I tried the example code with VC++ 2005 _pre_ SP1 and it
fails exactly as OP pointed. I think that Comeau is right,
though. Here's the relevant part from the Standard:
<quote>
10.2/2 Member name lookup
The following steps define the result of name lookup in a
class scope, C. First, every declaration for the name in the
class and in each of its base class sub-objects is
considered. A member name f in one subobject B hides a
member name f in a sub-object A if A is a base class
sub-object of B. Any declarations that are so hidden are
eliminated from consideration. Each of these declarations
that was introduced by a using-declaration is considered to
be from each sub-object of C that is of the type containing
the declaration designated by the using-declaration.96) If
the resulting set of declarations are not all from
sub-objects of the same type, or the set has a nonstatic
member and includes members from distinct sub-objects, there
is an ambiguity and the program is ill-formed. Otherwise
that set is the result of the lookup.
</quote>
I think that the sentense before last one describes the
problem. Let's take `comp1' as an example:
std::string s = c1 + std::string (" world!");
After name lookup the following member functions are in the
set:
int basei<comp1>::operator + (int i)
std::string bases<comp1>::operator + (std::string s)

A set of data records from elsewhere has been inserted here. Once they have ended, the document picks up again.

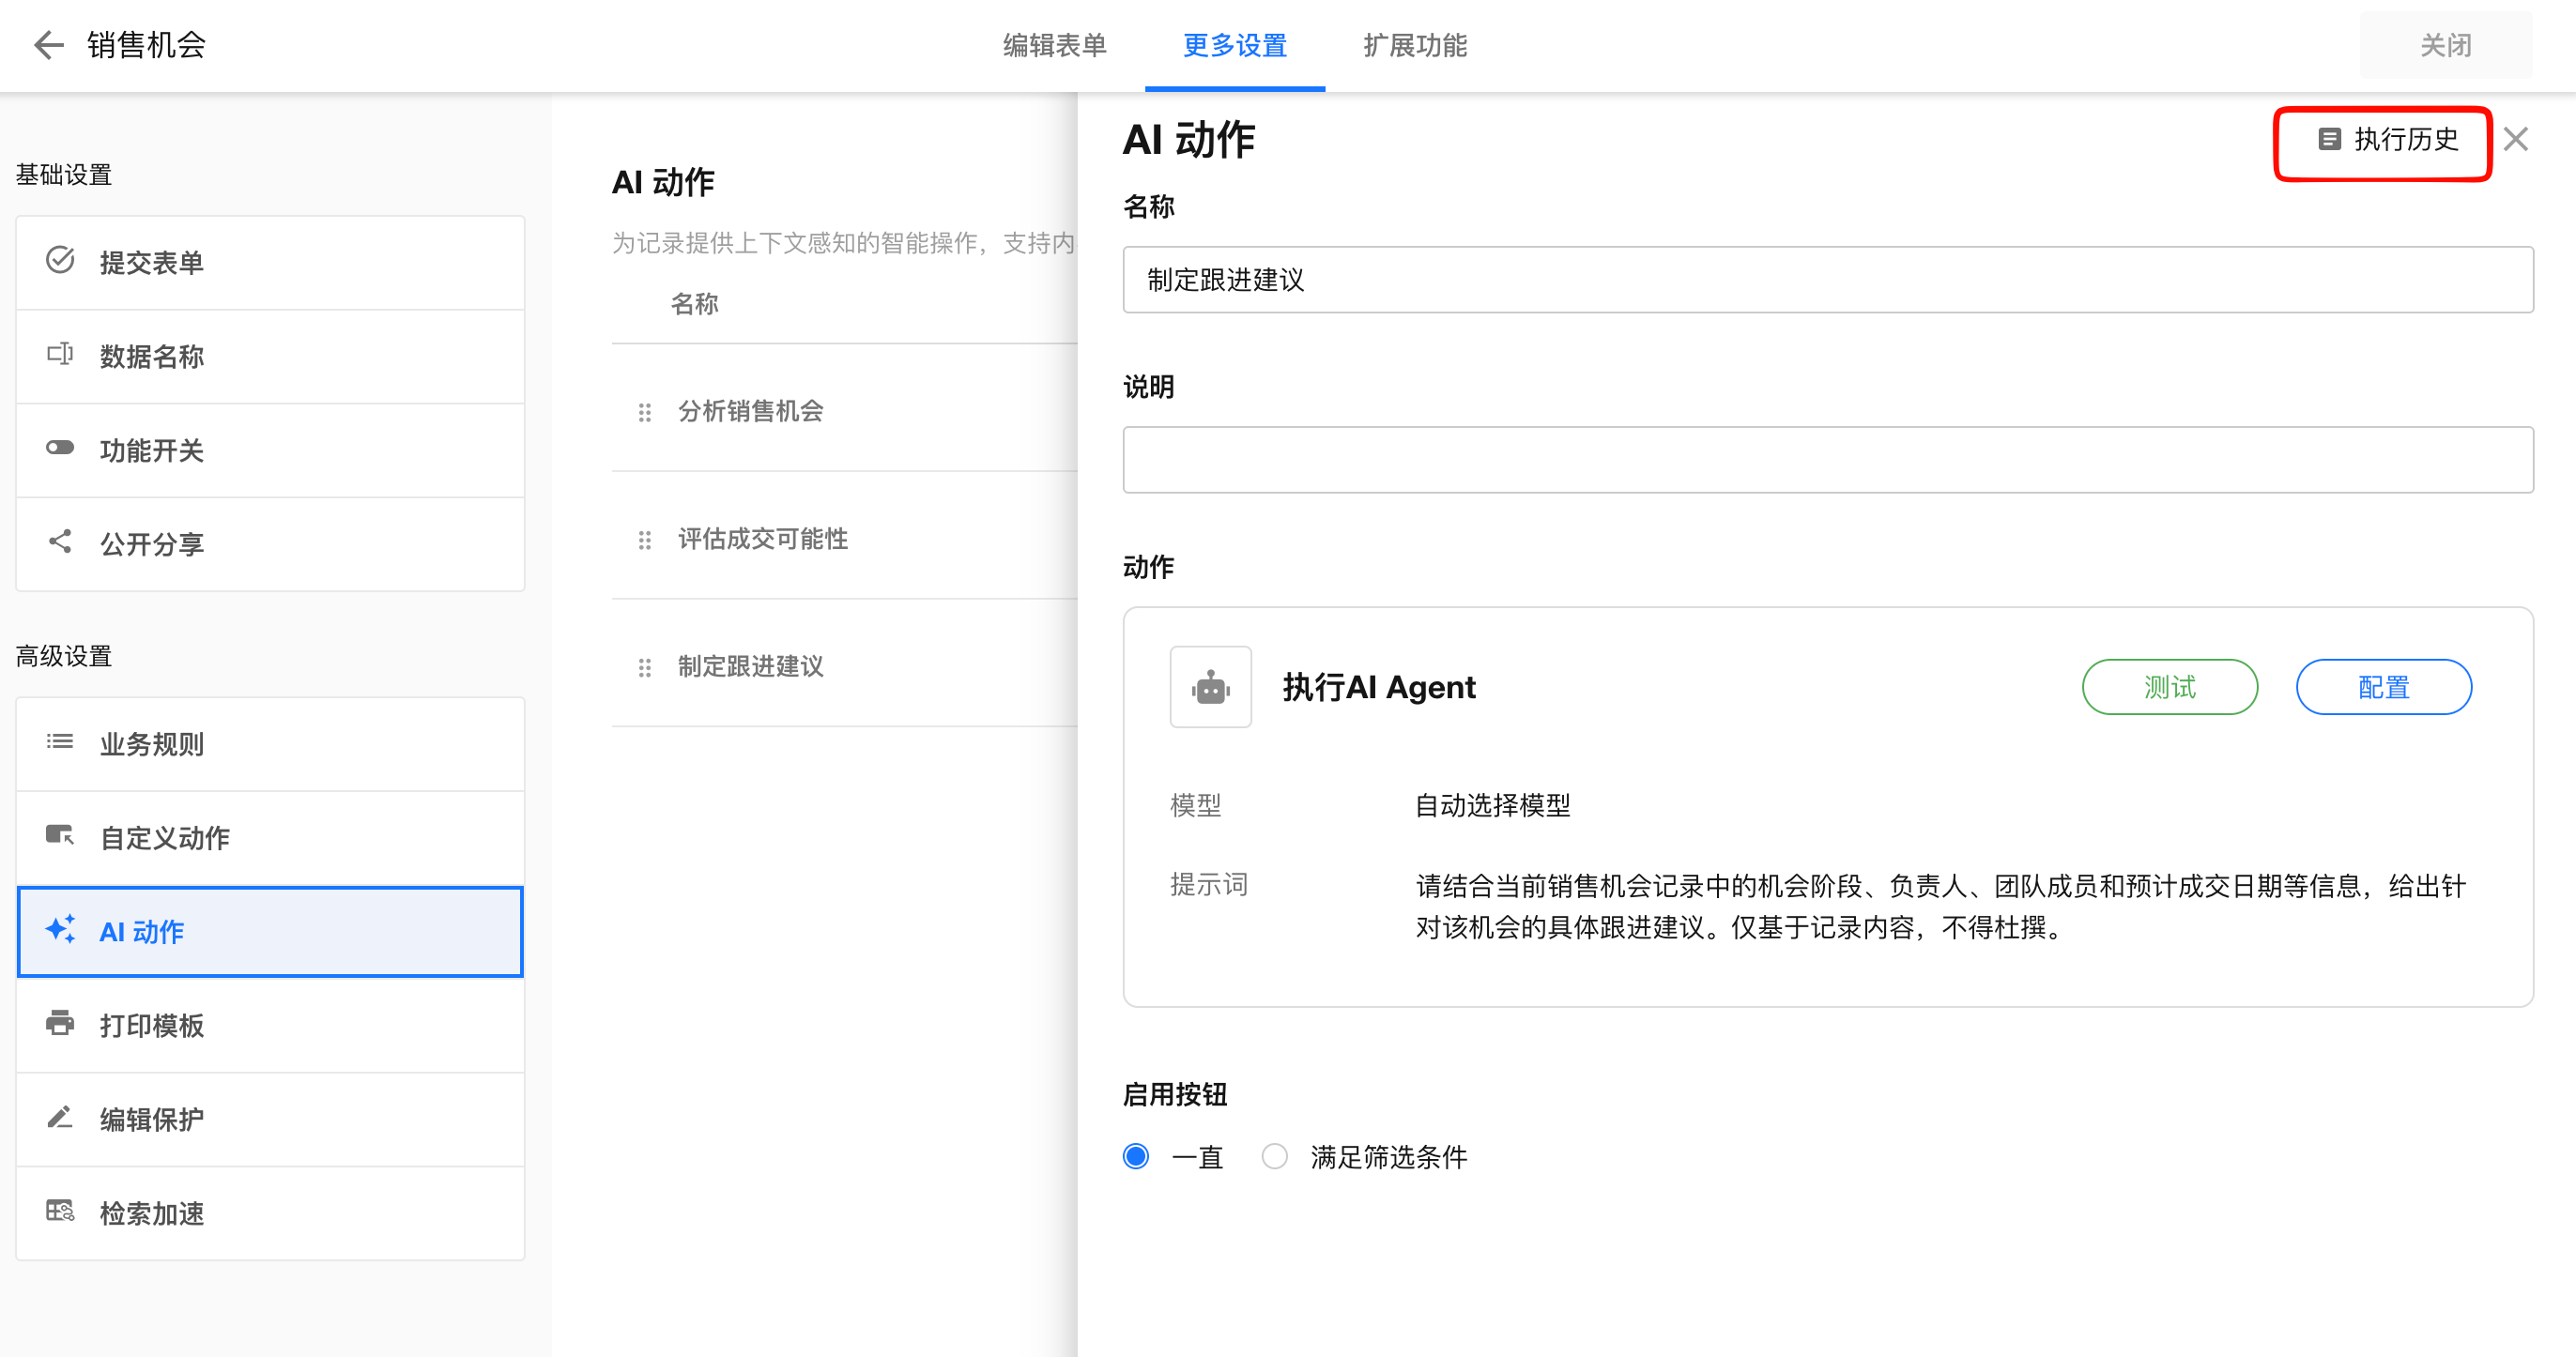Click the AI Agent robot icon
Screen dimensions: 2576x1357
pos(1210,687)
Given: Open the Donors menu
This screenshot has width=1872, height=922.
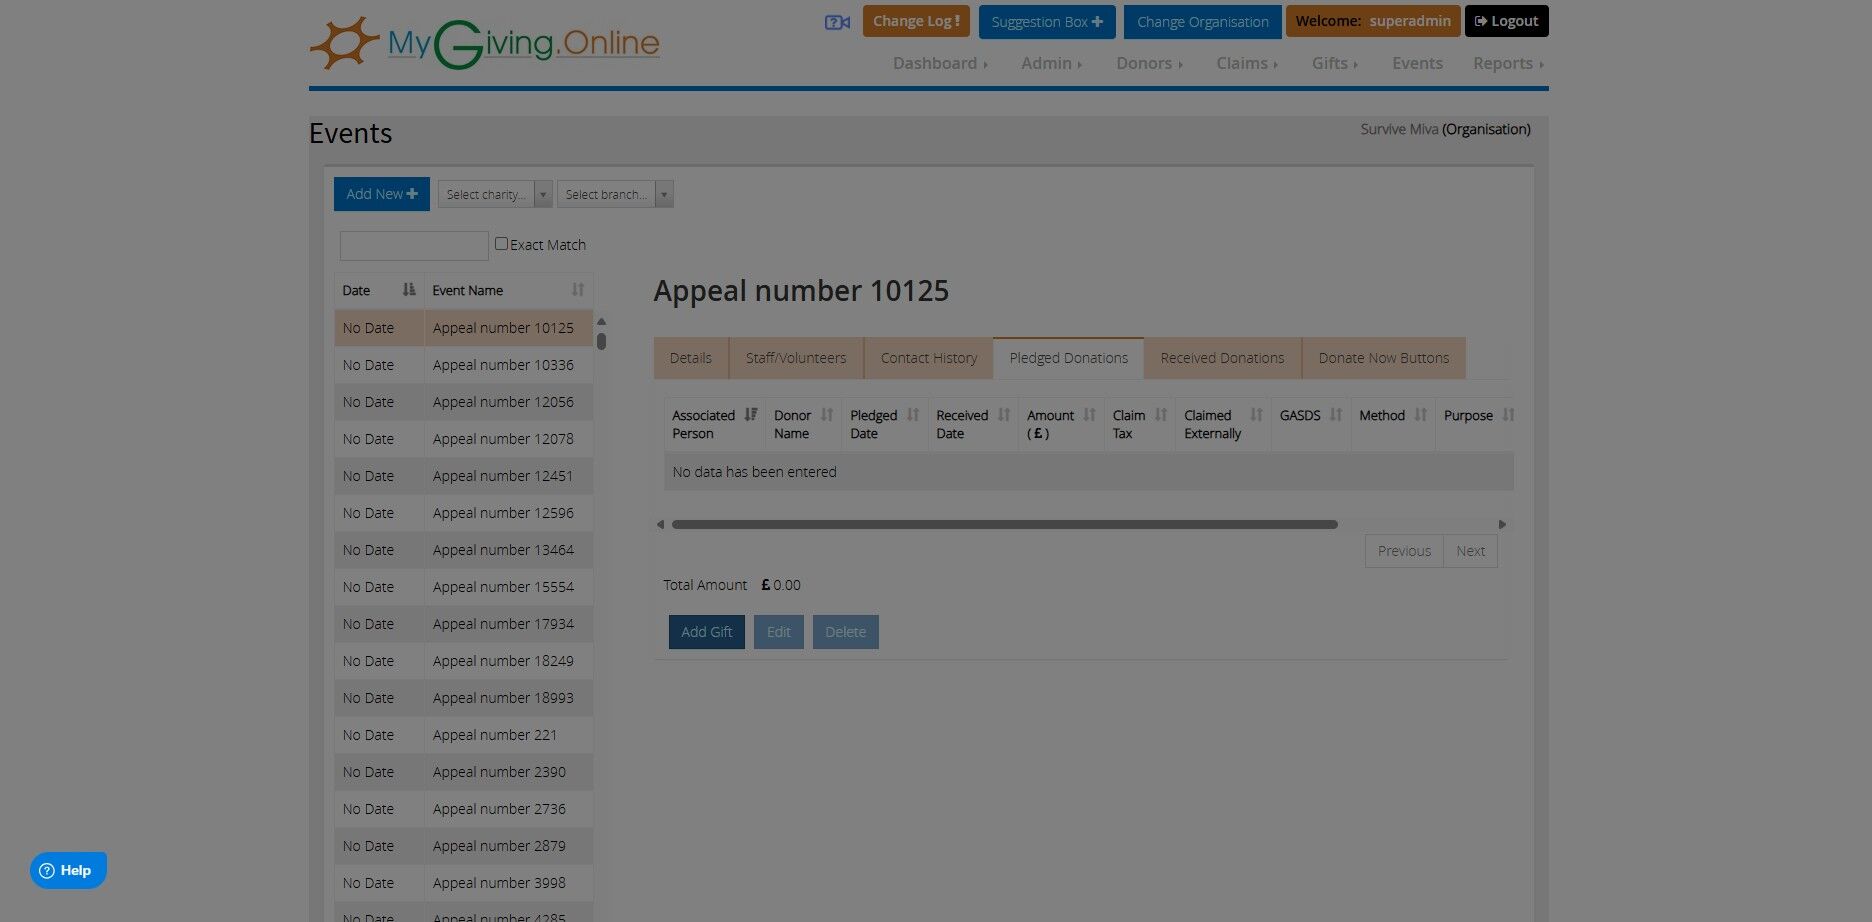Looking at the screenshot, I should pos(1149,63).
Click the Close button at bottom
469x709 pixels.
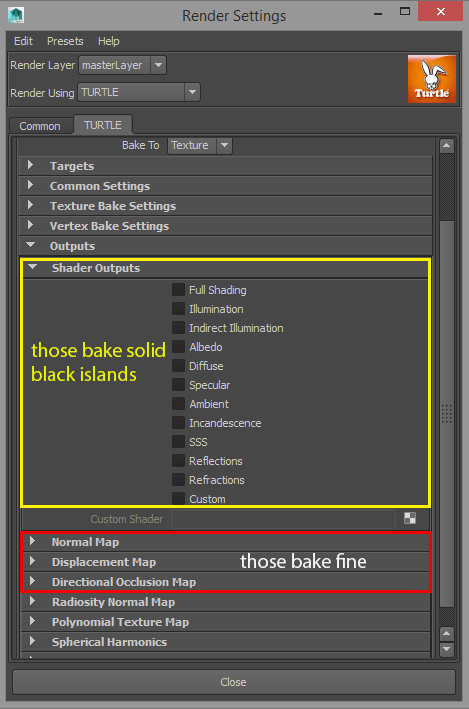233,682

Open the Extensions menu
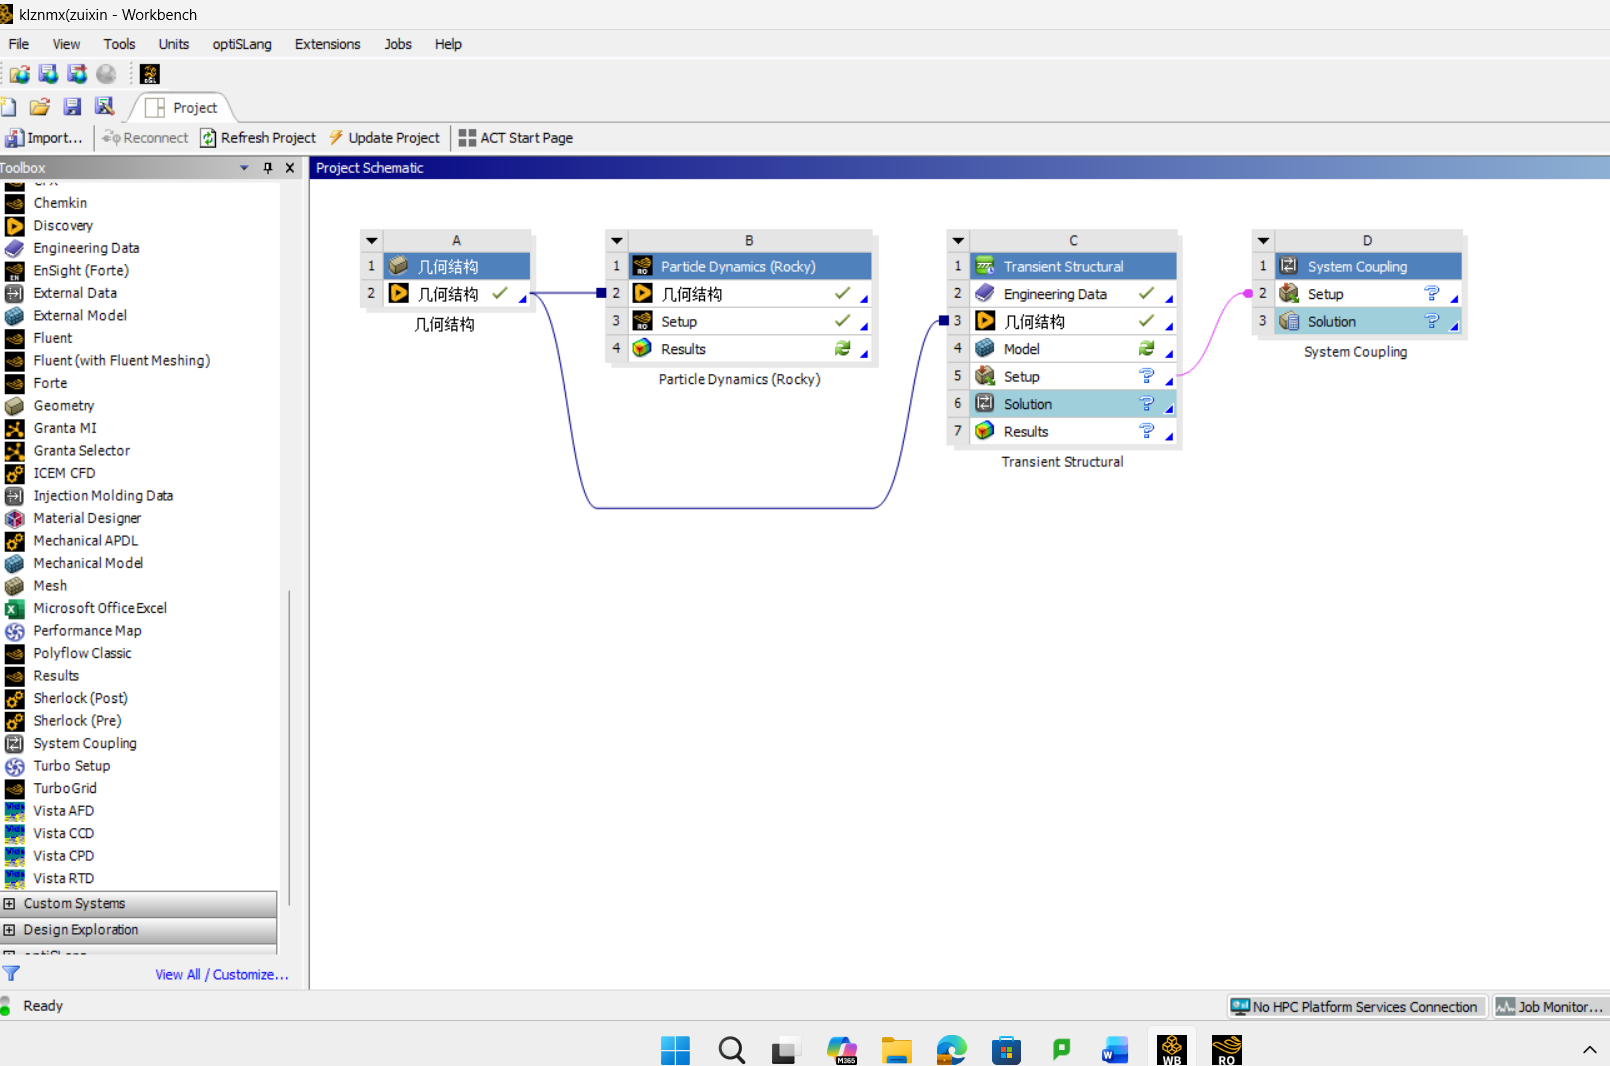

Now, the above set contains declaration of nonstatic members
from distinct sub-objects. The same behaviour can be
demonstrated with following simple example:
class A
{
public:
int operator+(int) { return 42; }
};
class B
{
public:
double operator+(double) { return 3.14; }
};
class C : public A, public B
{
};
int main()
{
C c1;
int i = 5;
double d = 10.5;
c1 + i; // Error!
c1 + d; // Error!
return 0;
}
Alex